::: 文章の抜粋

大学を卒業後、IT関連の大手企業に入社してマーケティング、営業、事業開発などさまざまな仕事を経験しながら、仕事でも趣味でも、食との接点を持ち続けました。その間、長年抱いてきた調理師学校への思いも、消えることはありませんでした。2019年には、遂に通うべく、時間に融通が利き、かつ一定以上の収入を維持できる外資系企業への転職を決めます。私の場合は、料理人になってその道を極めたかったわけではなく、飲食業界で何をするにしても、自ら一度、調理の現場や技術を学んで身につけるのが大事だと考えてのことでした。KIBOの、ほかの二人の役員は、そのとき通った服部栄養専門学校夜間調理師課の仲間です。折しもコロナ禍、先行きが見通せなくなっていた飲食業界を盛り上げるために、「自分たちもなにかしたいね」と三人で始めたポップアップレストランがうまくいき、“おいしいでつながる”ことができる飲食業の喜びを味わうことができました。
私自身は、「これが好き!」「これがやりたい!」と、自ら言い出すより、誰かのそれが実現できるよう、取りまとめて動かす役回りです。クライアントの要望には当然沿うようプランニングしますが、とりわけ食の分野では、楽しさも企画における重要な要素であり、遊び心をアクセントにするのは私の得意とするところです。
KIBOでは、福井のアンテナショップのレシピ開発、運営を皮切りに、今後も、地域の食の魅力を伝えるためにお役に立ちたいと思っています。都内だけでもたくさんのアンテナショップがありますので、それらの飲食スペースが、おいしさで選ばれ、若い層を含めた多様な人たちに、さらに訪れてもらえる場になるよう思い描いています。地域の資源を無駄なくより良く使って、その土地ならではの食材の魅力、食の文化を、おいしさと共に伝える先に、この国の豊かさを見ています。日本には、いわゆる有名シェフに限らず、素晴らしい料理人がたくさんいます。そうした方々と地方の仕事をご一緒しながら、長い目で地方にメリットを落とし続けることのできる、持続可能な仕組みを生み出そうと、目下KIBOは取り組んでいます。そしていつか、すべての都道府県のおいしさを集結させた、ちょっとハイクラスなフードコートをつくってみたいとも話しています。

::::::
::: 記録データ

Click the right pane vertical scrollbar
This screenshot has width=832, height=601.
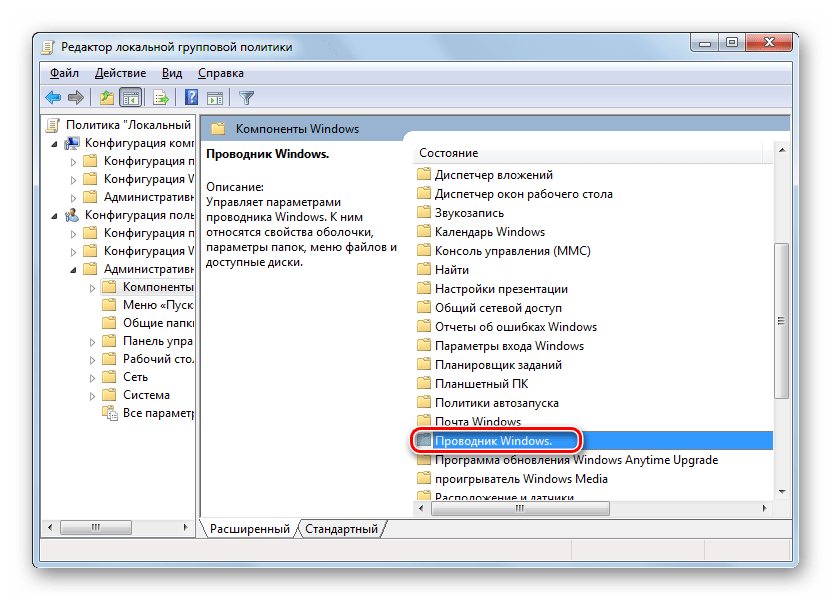tap(782, 320)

::::::

KIBOと食の仕事について語った文章の続きを、最後の一文のあとから書くこと。 この資料は、上の文章とは関係がない。

組織としては、携わるメンバー一人ひとりの強みを活かせるよう仕事を組み立てていて、それがKIBOの強みだと自負しています。誰しも自分の持ち場で主体的にやりたいことをやれるときに一番力を発揮でき、周りにもいい影響を及ぼせるはず。私は20代で管理職に就きましたが、社会経験を通じてずっとそう感じてきました。いい働きをして、たくさんの人に喜んでもらうには、自分たちにとって喜びのある仕事をするのが、結局最も無理がなく、効率的です。だから、型通りの働きやすさやあるべき職場にこだわるより、個々の裁量に任せてフラットな風土を維持し、メンバーを信頼して各自が自由にやれる環境をつくること、そして成果が現れるのを待つことが、私の立場では大切だと考えています。私は決して大きなリスクを取るタイプではなく、数字は慎重に、自ら細かく追い、博打のようなことはしません。一方で、「まずはやってみる」ことの意味や価値も知っているつもりです。常に最短距離で掴むばかりが成果ではありません。うまくいかない理由から学んでさらに良いビジネスを考えれば、一層大きな成果を得る可能性があります。
お陰さまでKIBOは、順調なスタートを切り、着実に歩みを進めることができています。大きな目標には、日本の食料自給率を上げることを掲げていますので、これから十分に成長し、力をつけていきたいです。食への “希望”を共有するさまざまな人たちと協力し合って、食を通じて豊かさを考え、その豊かさの実現に力を尽くしていきます。